What to do — Copy out the entries below exactly as they stand, but only from the line containing "Where should I click to: Close" through the line containing "You are a GUI".

Collected data entries:
--- START ---

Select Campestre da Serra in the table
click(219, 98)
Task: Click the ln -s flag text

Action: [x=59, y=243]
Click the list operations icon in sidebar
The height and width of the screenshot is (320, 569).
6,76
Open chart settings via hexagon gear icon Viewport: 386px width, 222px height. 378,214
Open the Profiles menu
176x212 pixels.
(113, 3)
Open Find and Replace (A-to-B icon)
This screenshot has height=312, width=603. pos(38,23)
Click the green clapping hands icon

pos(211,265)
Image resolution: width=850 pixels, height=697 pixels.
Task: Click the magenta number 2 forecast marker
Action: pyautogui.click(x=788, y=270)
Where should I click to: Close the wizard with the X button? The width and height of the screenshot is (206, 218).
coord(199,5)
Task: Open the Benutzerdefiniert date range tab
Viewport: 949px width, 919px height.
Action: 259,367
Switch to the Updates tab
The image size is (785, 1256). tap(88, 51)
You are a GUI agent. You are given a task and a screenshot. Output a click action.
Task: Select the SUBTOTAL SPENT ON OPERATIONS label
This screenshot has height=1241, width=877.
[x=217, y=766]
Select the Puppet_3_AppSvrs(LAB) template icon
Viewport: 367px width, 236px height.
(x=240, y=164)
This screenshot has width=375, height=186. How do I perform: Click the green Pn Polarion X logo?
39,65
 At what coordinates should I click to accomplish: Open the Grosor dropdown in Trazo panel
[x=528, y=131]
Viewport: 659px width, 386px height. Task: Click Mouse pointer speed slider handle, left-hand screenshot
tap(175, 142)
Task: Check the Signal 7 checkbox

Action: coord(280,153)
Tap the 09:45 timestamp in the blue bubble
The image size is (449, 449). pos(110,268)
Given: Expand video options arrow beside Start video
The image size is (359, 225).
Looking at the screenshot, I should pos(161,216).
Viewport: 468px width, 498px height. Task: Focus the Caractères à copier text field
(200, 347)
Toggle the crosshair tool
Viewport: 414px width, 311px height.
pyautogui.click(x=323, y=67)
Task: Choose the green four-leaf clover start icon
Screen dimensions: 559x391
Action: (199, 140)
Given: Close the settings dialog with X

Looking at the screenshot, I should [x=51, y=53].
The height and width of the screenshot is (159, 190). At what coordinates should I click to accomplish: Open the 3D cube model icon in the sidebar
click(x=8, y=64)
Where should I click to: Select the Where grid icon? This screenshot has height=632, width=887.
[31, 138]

--- END ---

Written response —
Where should I click to: Close the wizard with the X button? The width and height of the screenshot is (206, 218).
coord(199,5)
Task: Open the Benutzerdefiniert date range tab
Viewport: 949px width, 919px height.
Action: 259,367
Switch to the Updates tab
The image size is (785, 1256). tap(88, 51)
You are a GUI agent. You are given a task and a screenshot. Output a click action.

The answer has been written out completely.